Gas Pressure

1. Nov 14, 2004

jamie_o

Hello, I am having some difficulty following the method for finding an equation for an ideal gas. There are a few different forms, but I'm proving 1. For an indiviual particle of a gas in a cube container side length L, it is travelling with a velocity of u1 on the x axis (its x component of velocity is u1). This collides with one surface and rebounds elastically. This would have a velocity -u1 as no kinetic energy was lost. I want to find the force this particle exerts on the wall by its x component. So to find Force i would use rate of change of momentum. the distance before it collides with the surface is 2L. so time = 2L/u1.

so for my equation I now have force = change of momentum
2L/u1

change in momentum equals mv - mu. according to the principal of conservation of momentum would i be correct in saying mv - mu = 0 ?? (v = final velocity, u = initial)

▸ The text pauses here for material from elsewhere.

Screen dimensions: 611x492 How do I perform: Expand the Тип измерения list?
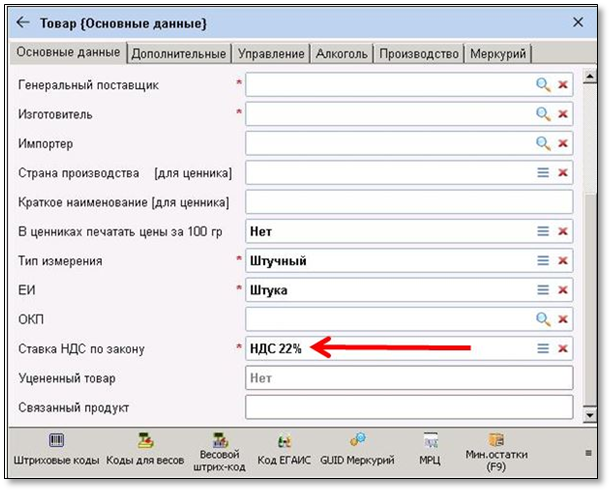[x=543, y=261]
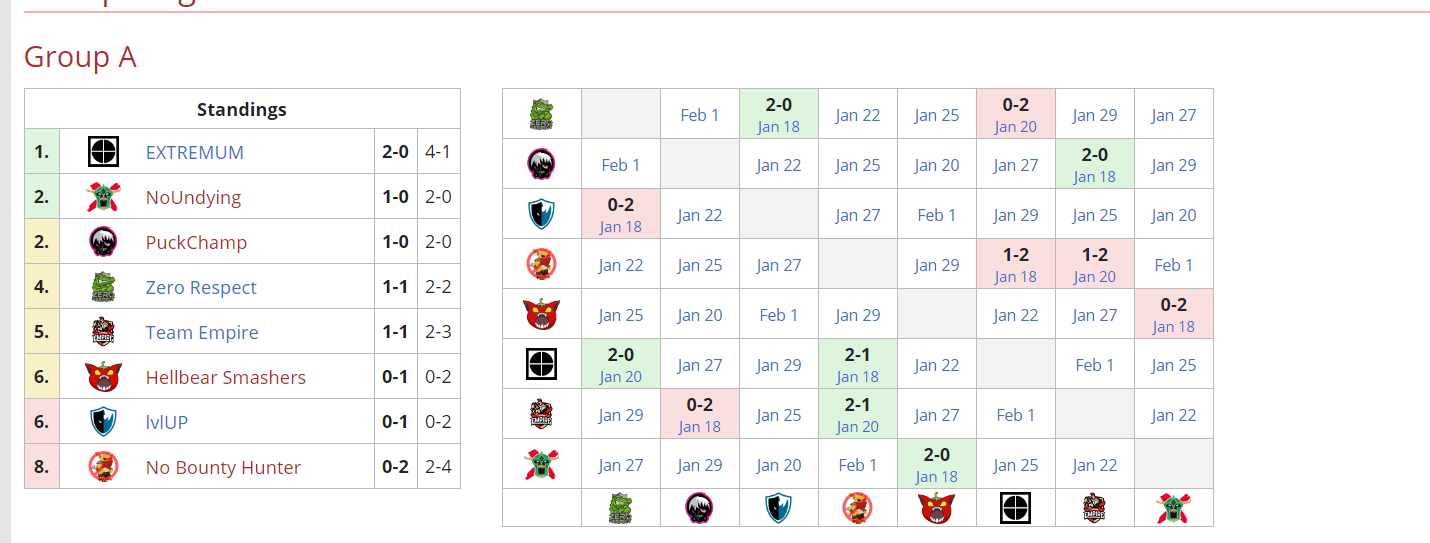This screenshot has width=1430, height=543.
Task: Click the Hellbear Smashers logo in the crosstable's left column
Action: click(541, 314)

if so, -mu1 - mu1 is the change in momentum -2mu1. Now i was told the change in momentum should be equal to 2mu1. Which leaves me with a problem. Does -2mu1 = 0 ??? if so can i easily get 2mu1 by adding it to both sides? which gives me a positive change in momentum. Seems odd to me, can someone please explain that and if that would be the correct way of doing it? I have no problems getting the P = 1/3 rho (mean velocity squared) equation from that, but the change in momentum is bothering me. I could just remember 2mu1, but I would rather know how to work it out properly. Any help is very much appreciated, thanks

2. Nov 14, 2004

Diane_

Another term for "change in momentum" is "impulse". You can get the impulse by taking the product of the force exerted and the time it is exerted. Now you need to find a way to get rid of the time: consider that the pressure is the force exerted over an area, and this will depend on the force exerted by each particle (which you're working on), but also on the total number of particles that strike that area in a given time.

Is that enough?